_About this exercise_
Report each line of the entries below that has the word "agent" in it.

_Exercise input_
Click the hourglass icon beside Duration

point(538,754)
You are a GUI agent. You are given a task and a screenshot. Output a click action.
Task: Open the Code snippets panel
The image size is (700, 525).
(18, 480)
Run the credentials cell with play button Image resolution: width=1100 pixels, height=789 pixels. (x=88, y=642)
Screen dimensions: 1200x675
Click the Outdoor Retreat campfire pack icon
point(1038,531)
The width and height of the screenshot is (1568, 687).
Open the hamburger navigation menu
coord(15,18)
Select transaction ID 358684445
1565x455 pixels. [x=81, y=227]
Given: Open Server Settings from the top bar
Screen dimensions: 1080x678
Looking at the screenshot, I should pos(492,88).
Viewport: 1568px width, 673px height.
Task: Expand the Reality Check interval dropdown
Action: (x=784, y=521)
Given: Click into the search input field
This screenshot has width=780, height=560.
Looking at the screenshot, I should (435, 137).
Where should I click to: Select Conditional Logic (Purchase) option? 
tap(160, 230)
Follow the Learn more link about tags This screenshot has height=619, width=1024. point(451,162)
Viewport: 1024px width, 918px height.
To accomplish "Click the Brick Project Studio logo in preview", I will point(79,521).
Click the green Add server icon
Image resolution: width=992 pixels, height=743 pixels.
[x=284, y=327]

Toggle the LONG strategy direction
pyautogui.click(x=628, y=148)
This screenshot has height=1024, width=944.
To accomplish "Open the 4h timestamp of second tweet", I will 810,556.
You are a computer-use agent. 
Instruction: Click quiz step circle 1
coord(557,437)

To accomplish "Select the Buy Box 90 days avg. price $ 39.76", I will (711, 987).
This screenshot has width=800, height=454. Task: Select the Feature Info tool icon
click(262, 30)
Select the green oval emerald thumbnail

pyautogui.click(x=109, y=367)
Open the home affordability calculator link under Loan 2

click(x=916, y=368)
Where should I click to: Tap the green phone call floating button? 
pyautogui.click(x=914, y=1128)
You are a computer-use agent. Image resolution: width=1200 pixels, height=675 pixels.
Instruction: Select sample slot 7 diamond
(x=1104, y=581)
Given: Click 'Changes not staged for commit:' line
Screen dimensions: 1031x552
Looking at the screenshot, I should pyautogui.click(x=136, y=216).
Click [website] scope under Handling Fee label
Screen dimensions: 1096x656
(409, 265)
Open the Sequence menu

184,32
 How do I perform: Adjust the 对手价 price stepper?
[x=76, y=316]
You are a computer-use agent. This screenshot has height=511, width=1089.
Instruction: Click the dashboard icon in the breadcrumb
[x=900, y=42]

_Solution for this exercise_
You are a GUI agent. You are given a task and a screenshot. Output a click action.
You are a computer-use agent. 
You are a computer-use agent. Image resolution: width=1200 pixels, height=675 pixels.
You are a computer-use agent. This screenshot has height=511, width=1089.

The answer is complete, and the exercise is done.